Dataset records
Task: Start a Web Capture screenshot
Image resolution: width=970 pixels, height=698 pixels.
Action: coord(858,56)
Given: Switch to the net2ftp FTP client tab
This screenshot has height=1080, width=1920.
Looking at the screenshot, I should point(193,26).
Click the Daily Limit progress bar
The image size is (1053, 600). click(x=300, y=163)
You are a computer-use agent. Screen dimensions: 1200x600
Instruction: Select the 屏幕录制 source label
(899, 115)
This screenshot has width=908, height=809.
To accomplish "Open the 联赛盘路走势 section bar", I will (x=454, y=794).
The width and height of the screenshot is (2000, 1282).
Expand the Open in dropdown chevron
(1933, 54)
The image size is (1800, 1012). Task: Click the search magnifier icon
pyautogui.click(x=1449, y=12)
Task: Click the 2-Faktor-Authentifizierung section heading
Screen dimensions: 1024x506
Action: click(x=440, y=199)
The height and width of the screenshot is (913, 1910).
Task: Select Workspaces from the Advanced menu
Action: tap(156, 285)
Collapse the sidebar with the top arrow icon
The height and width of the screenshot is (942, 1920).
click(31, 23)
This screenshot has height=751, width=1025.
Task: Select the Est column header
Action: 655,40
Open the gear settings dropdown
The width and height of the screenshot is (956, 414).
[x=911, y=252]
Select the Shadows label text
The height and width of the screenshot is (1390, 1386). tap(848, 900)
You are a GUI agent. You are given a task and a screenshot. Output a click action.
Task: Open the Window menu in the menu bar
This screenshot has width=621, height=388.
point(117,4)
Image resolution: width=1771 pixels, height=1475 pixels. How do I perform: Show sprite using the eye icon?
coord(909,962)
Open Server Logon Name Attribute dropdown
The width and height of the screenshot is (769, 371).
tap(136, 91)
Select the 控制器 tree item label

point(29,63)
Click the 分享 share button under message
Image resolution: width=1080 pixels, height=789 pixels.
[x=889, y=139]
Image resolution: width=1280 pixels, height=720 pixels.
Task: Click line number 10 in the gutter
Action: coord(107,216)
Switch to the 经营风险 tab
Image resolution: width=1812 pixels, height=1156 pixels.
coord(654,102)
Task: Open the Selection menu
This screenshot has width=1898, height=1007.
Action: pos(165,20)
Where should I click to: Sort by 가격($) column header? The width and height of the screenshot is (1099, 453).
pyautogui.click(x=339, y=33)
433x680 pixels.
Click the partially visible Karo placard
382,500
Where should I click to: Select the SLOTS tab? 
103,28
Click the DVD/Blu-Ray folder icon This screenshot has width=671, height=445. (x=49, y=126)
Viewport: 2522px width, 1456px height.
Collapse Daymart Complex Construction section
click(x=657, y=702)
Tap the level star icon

• Instruction
Please arrange every line of the listing above as a JSON list of strings, one string per line, omitting blank lines.

• Solution to this problem
[
  "Task: Start a Web Capture screenshot",
  "Image resolution: width=970 pixels, height=698 pixels.",
  "Action: coord(858,56)",
  "Given: Switch to the net2ftp FTP client tab",
  "This screenshot has height=1080, width=1920.",
  "Looking at the screenshot, I should point(193,26).",
  "Click the Daily Limit progress bar",
  "The image size is (1053, 600). click(x=300, y=163)",
  "You are a computer-use agent. Screen dimensions: 1200x600",
  "Instruction: Select the 屏幕录制 source label",
  "(899, 115)",
  "This screenshot has width=908, height=809.",
  "To accomplish \"Open the 联赛盘路走势 section bar\", I will (x=454, y=794).",
  "The width and height of the screenshot is (2000, 1282).",
  "Expand the Open in dropdown chevron",
  "(1933, 54)",
  "The image size is (1800, 1012). Task: Click the search magnifier icon",
  "pyautogui.click(x=1449, y=12)",
  "Task: Click the 2-Faktor-Authentifizierung section heading",
  "Screen dimensions: 1024x506",
  "Action: click(x=440, y=199)",
  "The height and width of the screenshot is (913, 1910).",
  "Task: Select Workspaces from the Advanced menu",
  "Action: tap(156, 285)",
  "Collapse the sidebar with the top arrow icon",
  "The height and width of the screenshot is (942, 1920).",
  "click(31, 23)",
  "This screenshot has height=751, width=1025.",
  "Task: Select the Est column header",
  "Action: 655,40",
  "Open the gear settings dropdown",
  "The width and height of the screenshot is (956, 414).",
  "[x=911, y=252]",
  "Select the Shadows label text",
  "The height and width of the screenshot is (1390, 1386). tap(848, 900)",
  "You are a GUI agent. You are given a task and a screenshot. Output a click action.",
  "Task: Open the Window menu in the menu bar",
  "This screenshot has width=621, height=388.",
  "point(117,4)",
  "Image resolution: width=1771 pixels, height=1475 pixels. How do I perform: Show sprite using the eye icon?",
  "coord(909,962)",
  "Open Server Logon Name Attribute dropdown",
  "The width and height of the screenshot is (769, 371).",
  "tap(136, 91)",
  "Select the 控制器 tree item label",
  "point(29,63)",
  "Click the 分享 share button under message",
  "Image resolution: width=1080 pixels, height=789 pixels.",
  "[x=889, y=139]",
  "Image resolution: width=1280 pixels, height=720 pixels.",
  "Task: Click line number 10 in the gutter",
  "Action: coord(107,216)",
  "Switch to the 经营风险 tab",
  "Image resolution: width=1812 pixels, height=1156 pixels.",
  "coord(654,102)",
  "Task: Open the Selection menu",
  "This screenshot has width=1898, height=1007.",
  "Action: pos(165,20)",
  "Where should I click to: Sort by 가격($) column header? The width and height of the screenshot is (1099, 453).",
  "pyautogui.click(x=339, y=33)",
  "433x680 pixels.",
  "Click the partially visible Karo placard",
  "382,500",
  "Where should I click to: Select the SLOTS tab? ",
  "103,28",
  "Click the DVD/Blu-Ray folder icon This screenshot has width=671, height=445. (x=49, y=126)",
  "Viewport: 2522px width, 1456px height.",
  "Collapse Daymart Complex Construction section",
  "click(x=657, y=702)",
  "Tap the level star icon"
]